Portland, Ore. - As downsized silicon devices approach nanometer dimensions, single-molecule memory cells challenge conventional wisdom. Today every micron-size capacitor in a DRAM cell is fastidiously refreshed every millisecond just to guarantee that bleeding electrons don't float the voltage past the boundary between zero and one. If that's the case, how often will individual molecules and single-electron devices need refreshing? Will nanoscale devices retain the same properties of their micron-size brethren? Will such organic molecules even be able to survive the high temperatures of semiconductor fabrication?
Researchers are attempting to answer these questions by carefully characterizing single-molecule devices.
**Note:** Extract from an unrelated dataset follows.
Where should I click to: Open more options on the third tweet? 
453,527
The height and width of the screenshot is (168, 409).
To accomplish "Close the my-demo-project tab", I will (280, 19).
While no one is yet claiming that nanometer-size single molecules are ready to replace micron-size DRAM capacitors, some results suggest that it won't be long before molecular-size devices can be fabricated into reliable memories. "I don't think anybody is saying we can get error-free performance from a single-molecule device, but we are finding that collections of them can be integrated into reliable semiconductor memory devices," said Randy Levine, president and chief executive officer of ZettaCore Inc., a Denver startup specializing in molecular memories.
Recently, ZettaCore founding scientist Jonathan Lindsey, who remains a professor at North Carolina State University (Raleigh), released results showing that molecular memories have charge-retention times several orders of magnitude longer than DRAMs (minutes vs. milliseconds), can withstand extreme temperatures (400 degrees C) and can undergo as many as a trillion read-write cycles.
Separately, University of Arkansas professors Huaxiang Fu and Laurent Bellaiche recently reported simulation results that indicate individual nano-scale ferroelectric devices can also be harnessed reliably as semiconductor memories.
"Ferroelectricity is caused by atomic off-center displacements resulting from a delicate balance between short-range covalent and long-range Coulomb interactions. Consequently, many researchers speculated that the effect would disappear at the nanoscale," said Bellaiche. "But our results show that large, robust off-center displacements exist in quantum dots as small as 5 nanometers."
Bulk ferroelectric materials spontaneously form into nanoscale dipoles, enabling them to transduce electricity. However, Bellaiche said, many doubted that such materials would retain their ferroelectric properties at the nanoscale. To find out, Fu and Bellaiche examined barium titanium oxide in 5-nm-diameter nanoparticles (called quantum dots because of the predominance of quantum confinement effects in particles so small).
They found the ferroelectric transducing effect still present at 5 nm, albeit in slightly less efficient form. Instead of forming long chains, Fu and Bellaiche said, the nanoscale ferroelectric forms into small magnetic vortexes. However, by applying a magnetic field, Fu and Bellaiche were able to "unravel" the vortexes and achieve performance comparable to that of bulk ferroelectrics.
Engineers doubting that molecular-size devices can attain the kind of reliability to which chip makers aspire should pay heed to ZettaCore's Lindsey, who together with fellow founding scientist David Bocian, a professor at the University of California, Riverside, and his student assistants Zhiming Liu and Amir Yasseri, tested real molecular devices.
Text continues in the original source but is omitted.